In a gender balanced pharmacodynamic trial (n = 56), ondansetron 4 mg administered intravenously or intramuscularly was dynamically similar in the prevention of nausea and vomiting using the ipecacuanha model of emesis.QTc interval prolongation was studied in a double-blind, single intravenous dose, placebo- and positive-controlled, crossover trial in 58 healthy subjects. Injectable solution. All rights reserved. Adults—At first, 8 milligrams (mg) taken 1 to 2 hours before radiation treatment. For patients ages 12 and older, the dosage is the same as for adults. Eighteen patients (25%) received routine prophylactic dexamethasone (i.e., not given as rescue). The results of these trials are summarized in Table 10.In a placebo-controlled trial conducted in 468 males undergoing outpatient procedures, a single 4-mg intravenous ondansetron dose prevented postoperative vomiting over a 24-hour period in 79% of males receiving drug compared with 63% of males receiving placebo (Two other placebo-controlled trials were conducted in 2,792 patients undergoing major abdominal or gynecological surgeries to evaluate a single 4-mg or 8-mg intravenous ondansetron dose for prevention of postoperative nausea and vomiting over a 24-hour period. The first dose is infused over 15 minutes beginning 30 minutes before the start of emetogenic chemotherapy.

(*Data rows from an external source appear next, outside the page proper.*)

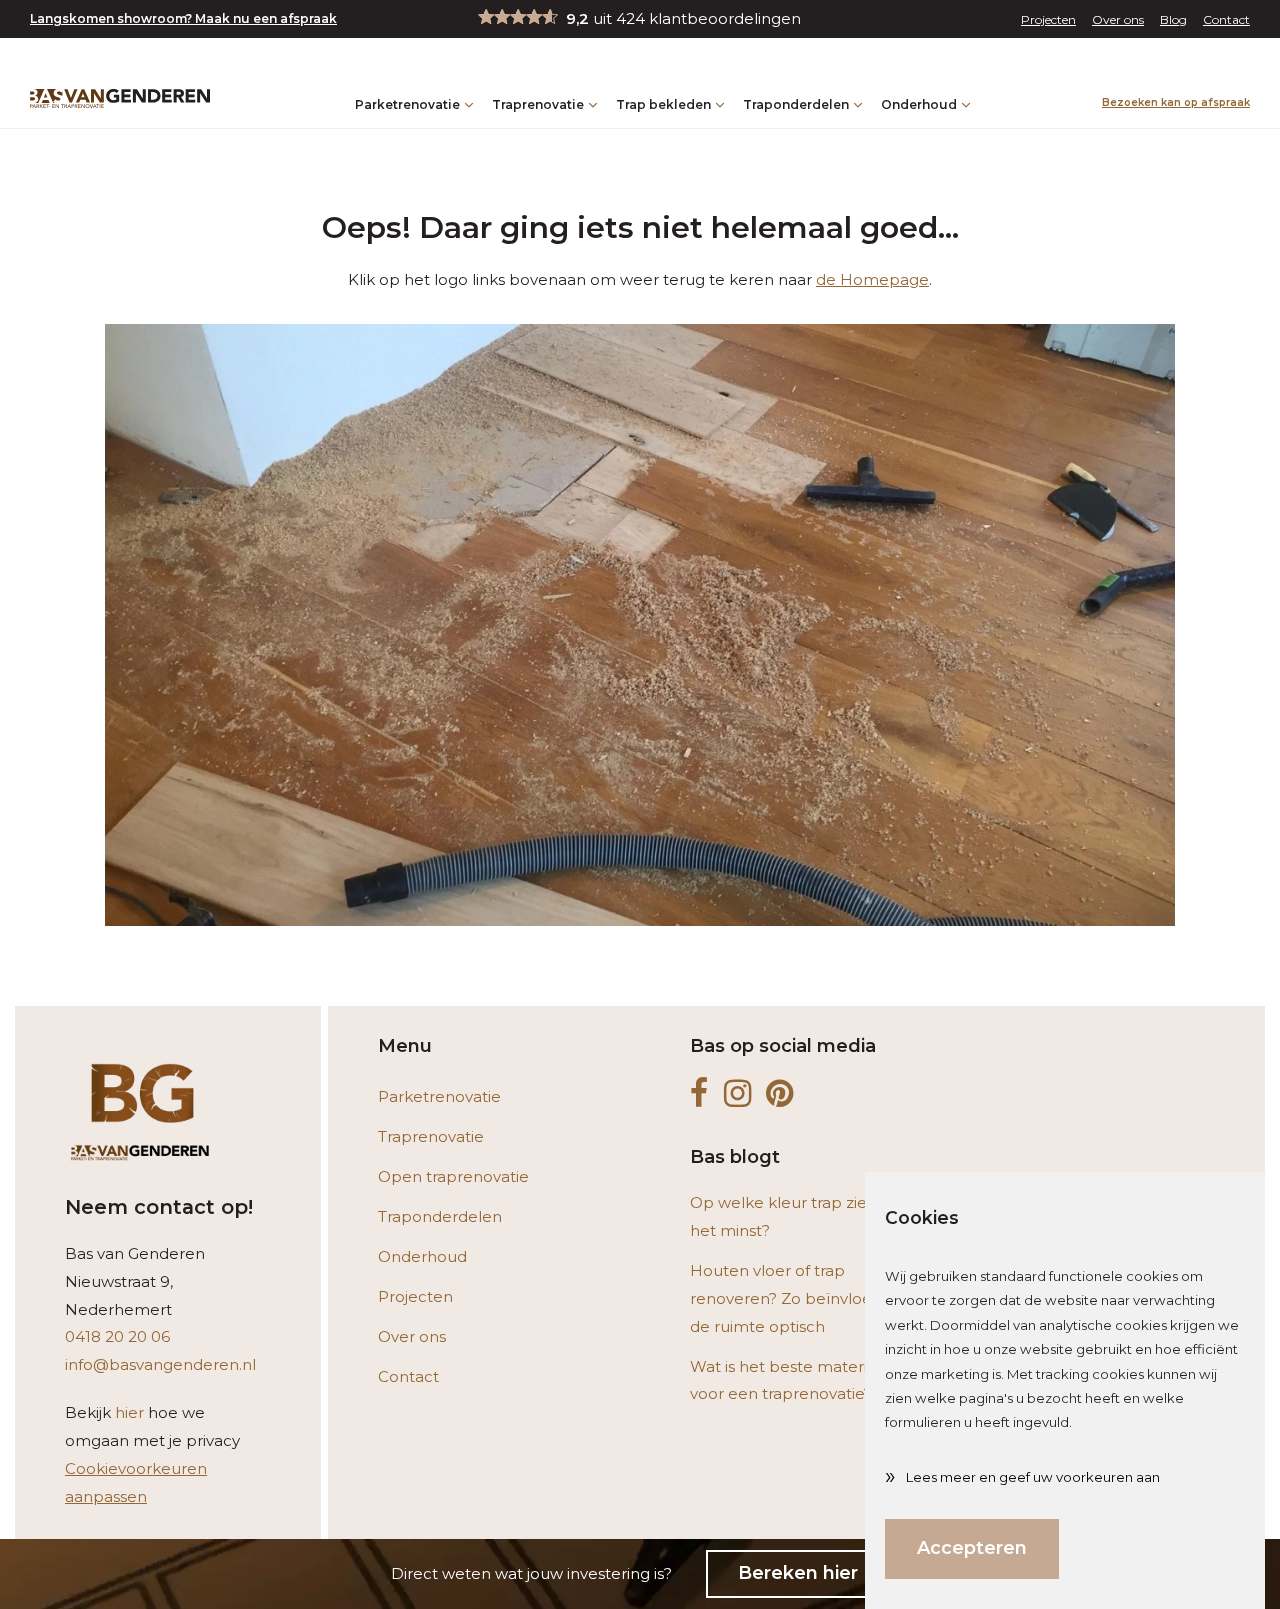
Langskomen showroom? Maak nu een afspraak (183, 18)
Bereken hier (798, 1573)
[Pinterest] (779, 1094)
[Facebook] (699, 1094)
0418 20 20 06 (117, 1336)
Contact (1226, 19)
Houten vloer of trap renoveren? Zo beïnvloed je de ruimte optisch (794, 1298)
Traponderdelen (796, 105)
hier (129, 1412)
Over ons (1118, 19)
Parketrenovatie (407, 105)
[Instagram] (737, 1094)
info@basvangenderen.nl (160, 1364)
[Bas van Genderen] (120, 98)
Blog (1173, 19)
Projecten (1048, 19)
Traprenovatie (538, 105)
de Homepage (872, 279)
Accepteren (972, 1548)
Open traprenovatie (453, 1176)
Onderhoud (919, 105)
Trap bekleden (663, 105)
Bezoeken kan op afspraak (1176, 102)
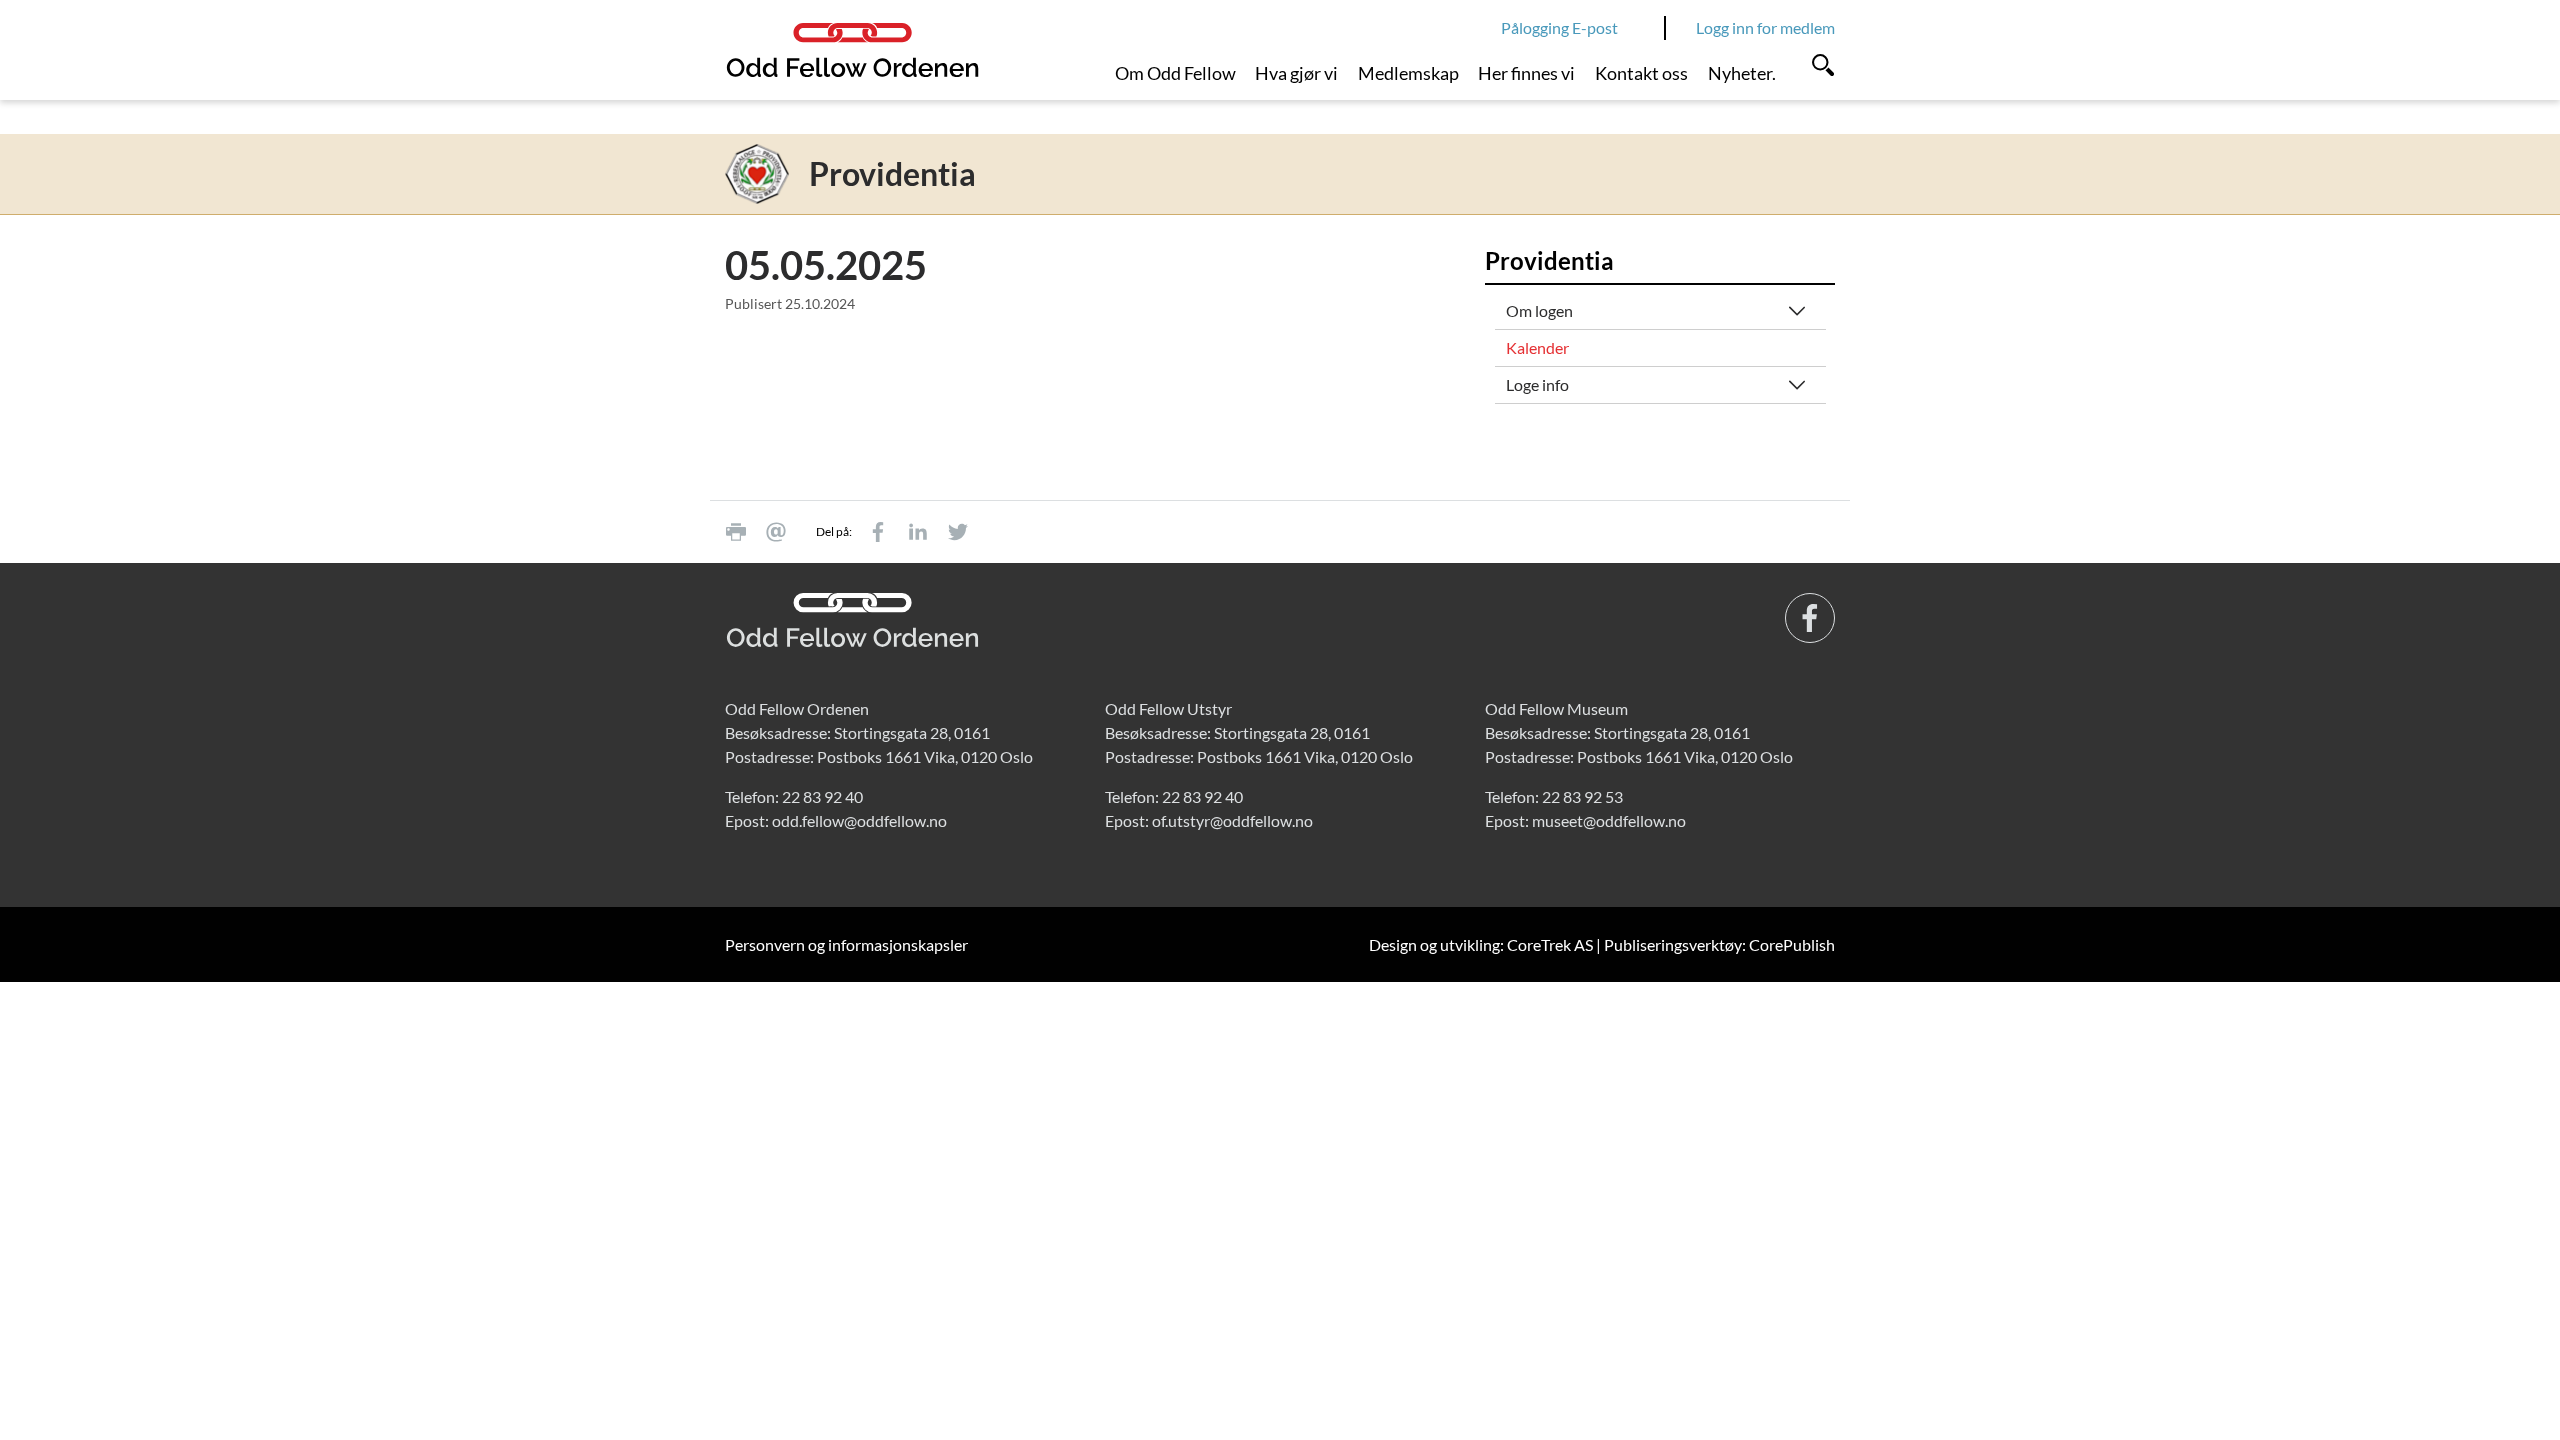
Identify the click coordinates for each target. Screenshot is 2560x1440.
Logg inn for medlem (1765, 27)
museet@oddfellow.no (1609, 820)
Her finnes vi (1526, 73)
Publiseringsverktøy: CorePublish (1719, 944)
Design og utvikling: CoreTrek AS (1481, 944)
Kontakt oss (1641, 73)
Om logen (1539, 310)
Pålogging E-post (1559, 27)
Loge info (1537, 384)
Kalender (1537, 347)
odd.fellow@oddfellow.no (859, 820)
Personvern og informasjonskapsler (846, 944)
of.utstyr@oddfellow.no (1232, 820)
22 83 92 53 (1582, 796)
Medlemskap (1408, 73)
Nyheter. (1742, 73)
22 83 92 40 (822, 796)
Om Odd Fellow (1175, 73)
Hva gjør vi (1296, 73)
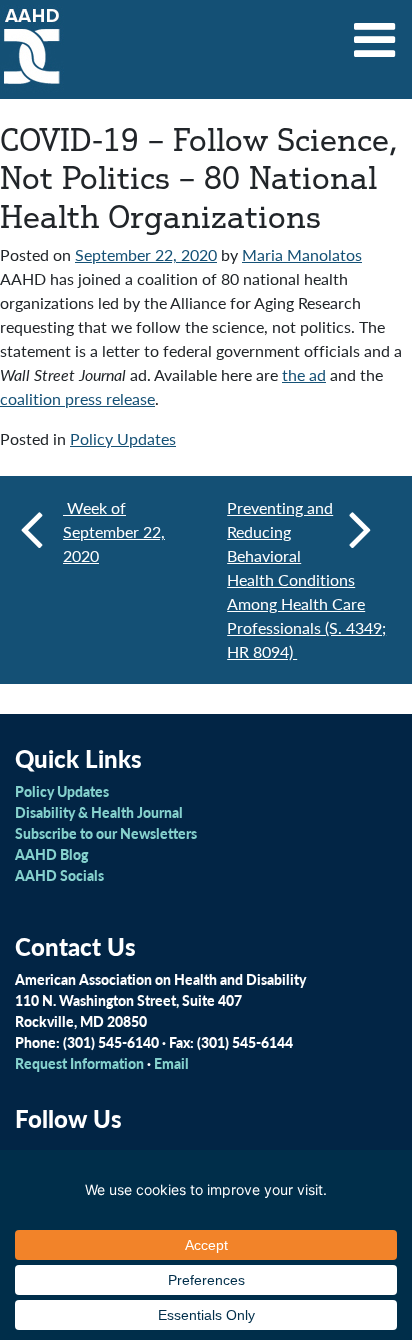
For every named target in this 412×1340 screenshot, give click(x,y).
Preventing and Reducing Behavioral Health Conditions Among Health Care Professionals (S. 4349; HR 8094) (306, 579)
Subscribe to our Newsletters (106, 833)
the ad (304, 374)
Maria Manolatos (302, 254)
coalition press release (77, 398)
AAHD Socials (59, 875)
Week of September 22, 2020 (114, 531)
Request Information (79, 1063)
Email (171, 1063)
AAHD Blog (51, 854)
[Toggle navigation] (375, 33)
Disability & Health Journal (99, 812)
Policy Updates (123, 438)
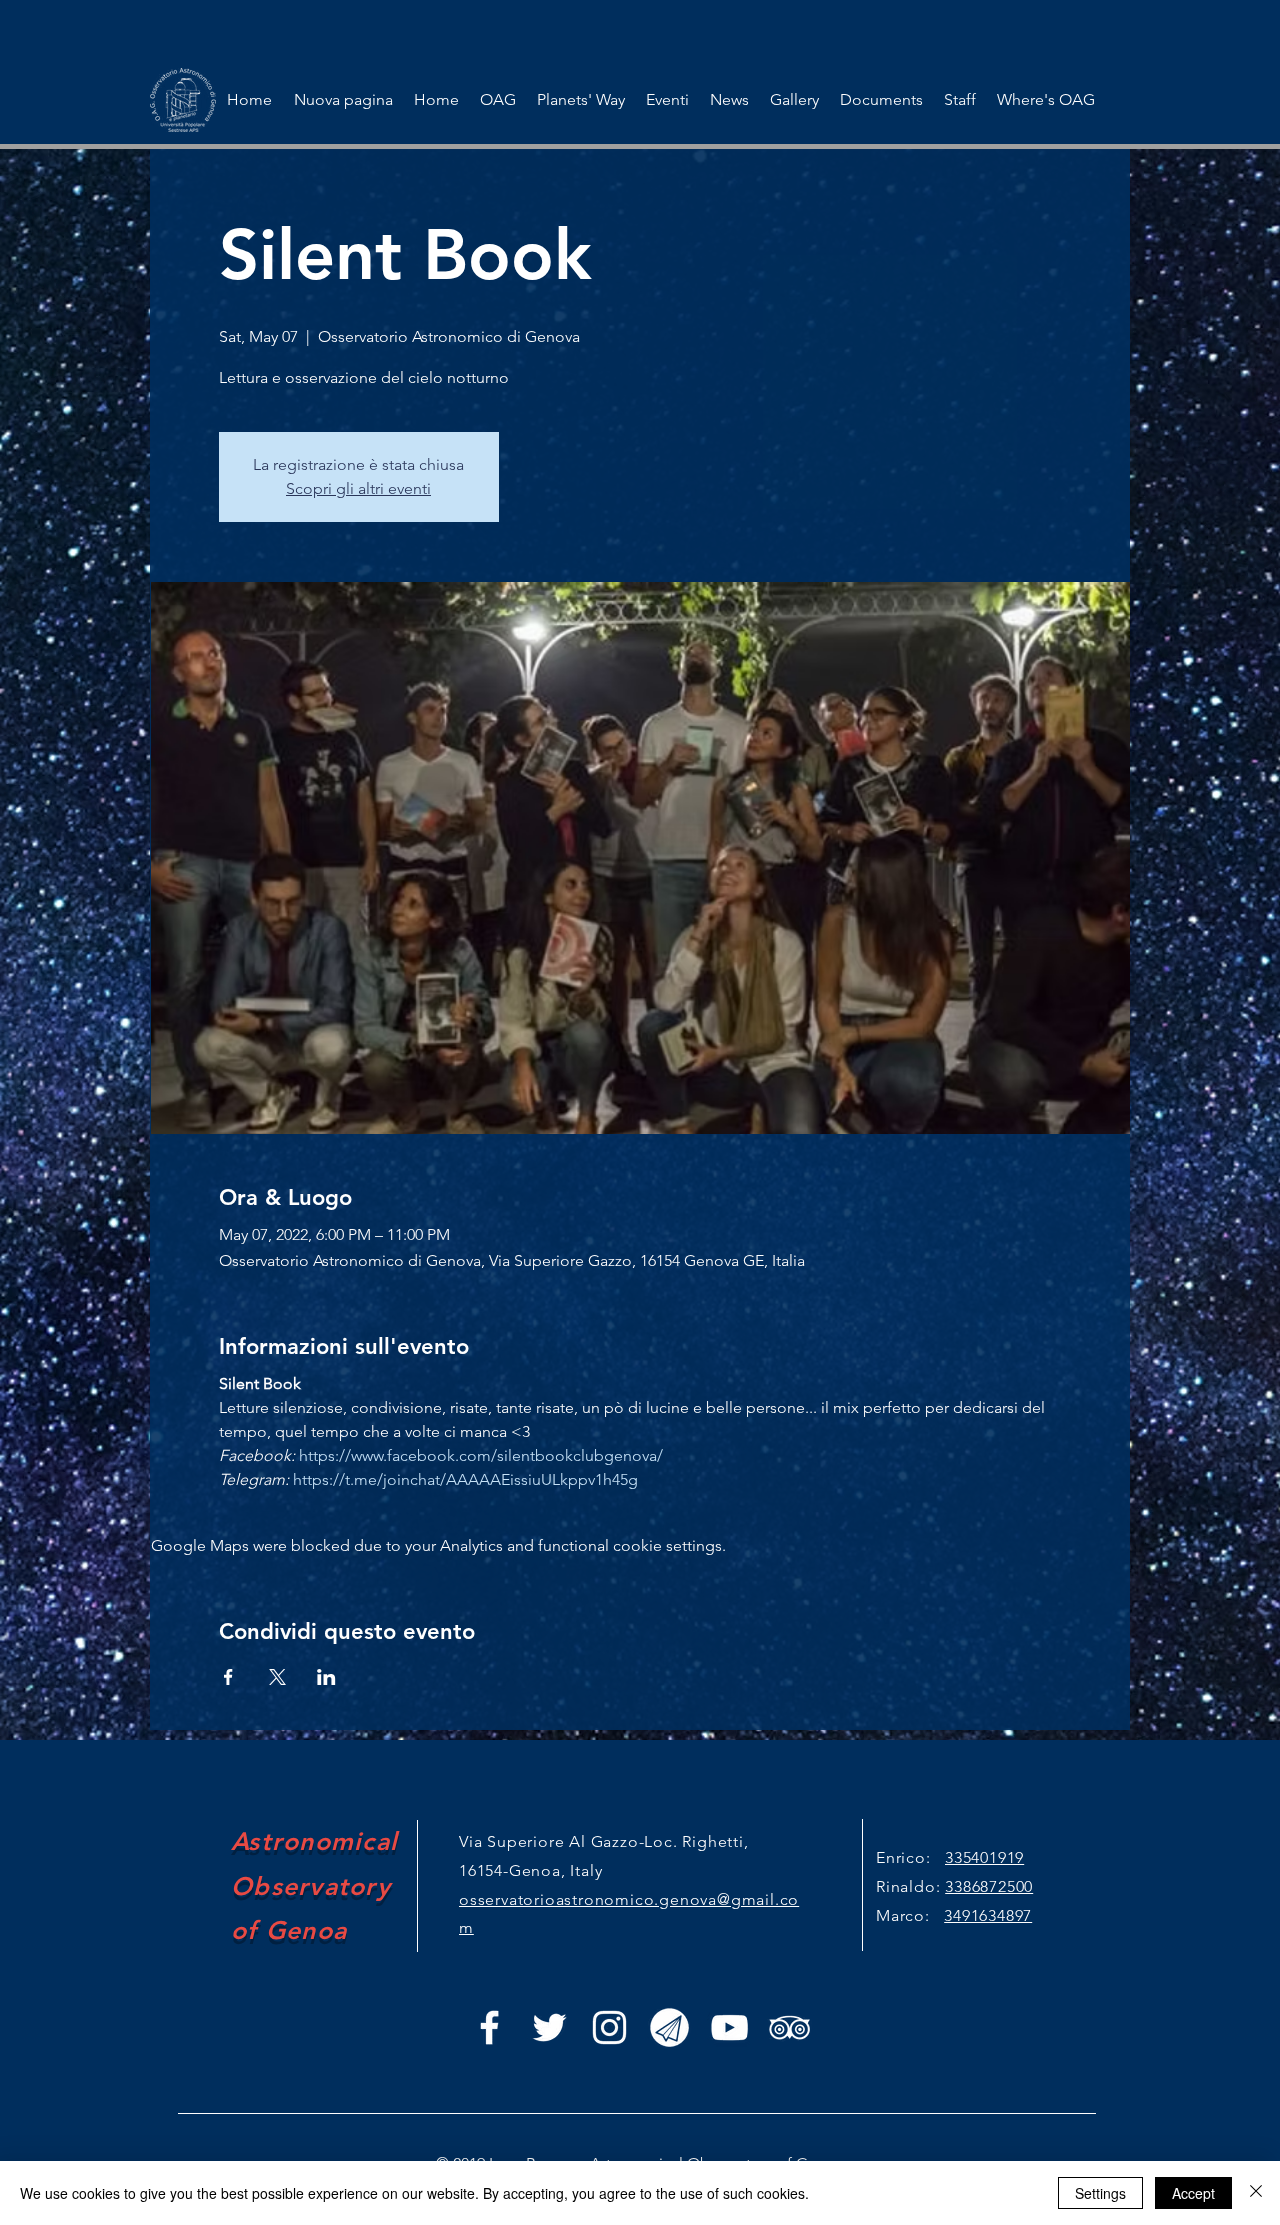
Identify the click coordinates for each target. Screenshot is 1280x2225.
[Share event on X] (277, 1677)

The results of the trial are summarized in Table 13.NDC 0173-0442-00 20-mL multiple-dose vial (Singles)Patients should be informed that ZOFRAN may cause serious cardiac arrhythmias such as QT prolongation. In patients in whom nausea and/or vomiting must be avoided postoperatively, Zofran Injection is recommended even when the incidence of postoperative nausea and/or vomiting is low. The role of CYP2D6 in ondansetron in vivo metabolism is relatively minor.The pharmacokinetics of intravenous ondansetron did not differ between subjects who were poor metabolizers of CYP2D6 and those who were extensive metabolizers of CYP2D6, further supporting the limited role of CYP2D6 in ondansetron disposition in vivo.Based on the population pharmacokinetic analysis, cancer patients aged 6 to 48 months who receive a dose of 0.15 mg/kg of intravenous ondansetron every 4 hours for 3 doses would be expected to achieve a systemic exposure (AUC) consistent with the exposure achieved in previous pediatric trials in cancer patients (4 to 18 years) at similar doses.In a trial of 21 pediatric patients (3 to 12 years) who were undergoing surgery requiring anesthesia for a duration of 45 minutes to 2 hours, a single intravenous dose of ondansetron, 2 mg (3 to 7 years) or 4 mg (8 to 12 years), was administered immediately prior to anesthesia induction. As with other antiemetics, routine prophylaxis is not recommended for patients in whom there is little expectation that nausea and/or vomiting will occur postoperatively. Fifty-seven percent (57%) were females; 67% were white, 18% were American Hispanic, and 15% were black patients. Interactions with general or local anesthetics have not been studied.Available data do not reliably inform the association of ZOFRAN and adverse fetal outcomes. ZOFRAN is approved for patients aged 6 months and older.Zofran Injection is indicated for the prevention of postoperative nausea and/or vomiting. The 0.30-mg/kg dosing regimen was not shown to be more effective than the 0.15-mg/kg dosing regimen.In a double-blind trial in 28 patients, Zofran Injection (three 0.15-mg/kg doses) was significantly more effective than placebo in preventing nausea and vomiting induced by cisplatin-based chemotherapy. ZOFRAN was administered intravenously over 15 minutes in three doses of 0.15 mg/kg.
In all instances, the events resolved completely.Pediatric cases consistent with serotonin syndrome have been reported after inadvertent oral overdoses of ondansetron (exceeding estimated ingestion of 5 mg/kg) in young children. It is unknown whether ondansetron exposure in utero in the cases of cleft palate occurred during the time of palate formation (the palate is formed between the 6In embryo-fetal development studies in rats and rabbits, pregnant animals received intravenous doses of ondansetron up to 10 mg/kg/day and 4 mg/kg/day, respectively, during the period of organogenesis.